La política migratoria de Sarkozy fue severa con los inmigrantes, en particular con los ilegales -condición que depende de la tolerancia y apertura legal o estatal-. “El Pequeño Napoleón” está volviendo y compite con la ultraderecha de Le Pen. Ambos buscan polarizar la sociedad, ubicar a todos los musulmanes en el bando de la barbarie, homologando a todos a Al Qaida o a ISIS.

La aldea global -homenajeando a Beck- que se ve obligada a la convivencia, ve también como en su propio centro, anidan y prosperan fuerzas políticas que exaltan la discriminación, el etnocentrismo y el racismo. Su presencia no autoriza las matanzas, pero da cuenta de la complejidad y las contradicciones.

¿Qué dice Obama? El presidente de los EEUU en sus recientes declaraciones sobre la torturas después de las Torres Gemelas, reconoció que son intolerables pero también ineficaces. ¡Ojo con los mensajes Presidente! Su declaración, en su segunda parte es una mezcla terrible de cinismo y verdad. ¿Y si fuera eficaz, qué? De sus desafortunadas declaraciones pareciera desprenderse que si la tortura rindiera frutos, condenarla sería una mala estrategia político-electoral, en resumidas cuentas, una pérdida de votos.

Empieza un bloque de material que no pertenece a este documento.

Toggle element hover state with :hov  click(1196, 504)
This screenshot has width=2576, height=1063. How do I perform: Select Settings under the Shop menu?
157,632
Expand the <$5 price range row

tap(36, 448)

La tortura es política de Estado en la mayor potencia del planeta: “todos somos Charlie sometidos a la tortura”. La idea se extiende a otras latitudes o a Chile cuando se practican esa u otras formas de violencia institucional, por ejemplo en nuestras cárceles o en las estrategias aplicadas frente al mal llamado conflicto mapuche. Las fuerzas políticas domésticas y el propio oficialismo están divididos. Los grises y las tensiones explican a todo el mundo y a Chile, no sólo a Paris.

Miles de personas marcharon en todo el planeta para expresar su repudio y dolor. Seguramente todos hemos acompañado esa marcha. En estas movilizaciones y en nuestras conciencias espero se exprese un anhelo: Que no se repita. Nunca más a la violencia y a todo tipo de terrorismo. Un deseo noble pero también un objetivo muy complicado en un contexto mundial bastante cruel.